Now, obviously, the film is patriotic and has a very powerful warrior ethos — that’s part of the pleasure of it, and you have to get your John Wayne on to fully enjoy it. This is no problem for me because I’ve got my John Wayne stuck on with KrazyGlue but I imagine there are some people who have to be in the proper mood. Whatever. The point is, the movie does what it sets out to do, and fans of cool, all-American action movies (like me) will definitely enjoy it.

Okay, so after I watched the film I went on Rotten Tomatoes and checked out the reviews. Viewers gave the film 75% positive ratings. Professional critics gave it 25%.

What??? Three fourths of the people who watch this movie like it, but only one fourth of the critics say it’s any good? How does that make sense? I mean, what is the point of a movie critic anyway? He has a job, right? His job is to tell you whether you’ll like the film or not, no? He’s supposed to tell you whether to plunk down your money for it. Otherwise, who cares what his opinion is?

Sure, we all understand that a critic might see a film and have aesthetic or personal objections, but shouldn’t he also have an awareness of what you, his readers, the reason his job exists, might think? Couldn’t he say, “Look, this fails as a work of art in my opinion, but lovers of hard-hitting action will enjoy it?” Couldn’t he say, “Hey, I prefer romantic comedies where guys sheepishly apologize to their girlfriends but if you, on the other hand, have testicles, you might like this instead?” Couldn’t he say, “You know, I’m a wet noodle of a leftist anti-American, but real men who love their country might be edified to watch a story about the tough guys who protect their freedoms?” Because, of course, that was the big objection the Tomato critics had to Act of Valor. Any number of them called it “propaganda.” Right. A piece of anti-American, anti-military, dishonest and poorly written horse wallop like “Valley of Elah,” won 72% praise from these knuckleheads, but a patriotic film is perforce propaganda.

A critic who hasn’t got the judgement or wisdom or simple frankness to tell you whether or not you’ll like a film regardless of his personal opinions should do something else for a living. Same goes for a journalist who can’t cover a story without tainting it with his personal politics. They are wasting skin that could be used to make an honest human being.


Cross-Posted at PJ Lifestyle

Related: See Roger L. Simon’s take:

An Academy Member Looks at Oscar and Act of Valor


August 1st, 2012 - 8:27 am

I like gay people and — let me be frank — hate fast food. But this nonsense about Chick-Fil-A underscores the reason I’ve been hesitant to indulge my natural libertarianism and plunk outright for gay marriage.

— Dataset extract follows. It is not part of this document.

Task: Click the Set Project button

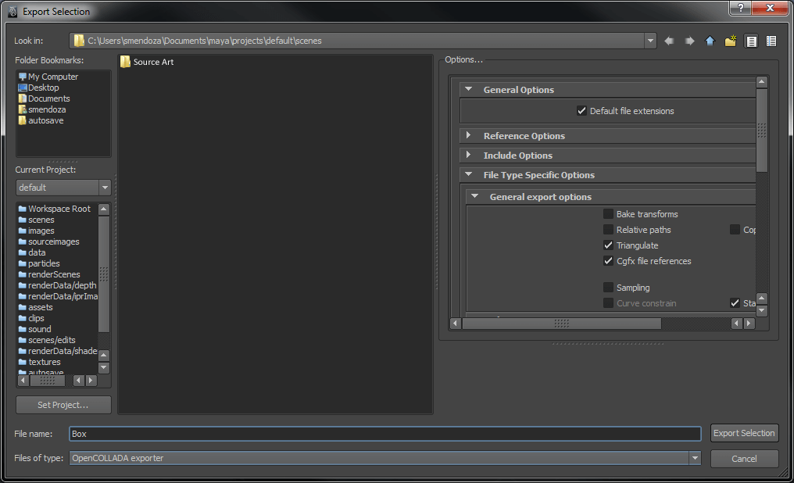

In general, I have no problem with marriage for gays, if it comes about legislatively rather than through judicial fiat. I’ve listened carefully to the arguments of several social conservatives of good will who feel that changing the age-old definition of marriage will weaken a principle pillar of liberty. I’m not convinced — not even convinced that the possibility of such a moral hazard is a compelling reason to keep people from doing whatever they bloody well want with their private lives. As for the ideas that being gay is unnatural or a sin per se — that is, a sin whether it does any earthly harm or not — I reject them outright. Homosexuality seems as much a part of nature as left-handedness and is probably much less annoying when using scissors. And if it is somehow offensive to God, that’s His business: I am specifically instructed to judge not in such matters and tend to my own manifold offenses.

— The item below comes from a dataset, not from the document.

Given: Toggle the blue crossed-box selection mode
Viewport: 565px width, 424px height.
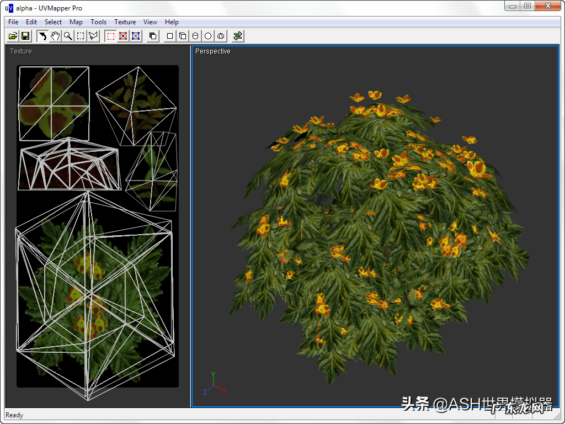Looking at the screenshot, I should pos(136,36).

But when activists and government officials feel justified in attempting obnoxious boycotts and illegal vendettas against a business like Chick-Fil-A merely because it puts forward traditional beliefs, I am reminded of the deep, vicious and steadfast intolerance of those who claim the mantle of tolerance. I begin to suspect — I do suspect — that the movement for gay marriage is nothing more than an assault on freedom of religion and freedom of expression by other means — yet another ploy of those who believe in an all-powerful state shepherding powerless individuals into leftist nirvana. Truly, I wish to deny my gay friends and colleagues nothing. But the right to express, exercise and live by your faith and conscience is far more essential to human liberty and dignity than the government’s official approval of your relationships. If what gay activists really want is the power to silence those who disapprove of them, then to hell with them.

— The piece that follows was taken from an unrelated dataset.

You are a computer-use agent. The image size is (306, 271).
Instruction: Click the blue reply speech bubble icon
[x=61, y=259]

I have never been able to see the problem with being gay and don’t know why some people find it repellent. What I find repellent are the hateful and intolerant radicals who wage war on people for their opinions. Wise gay people will throw these idiots overboard and make their case for acceptance with patience and reason to their fellow Americans. They are going to win this fight eventually, I think, but the method by which they win will matter to their future and the future of the country.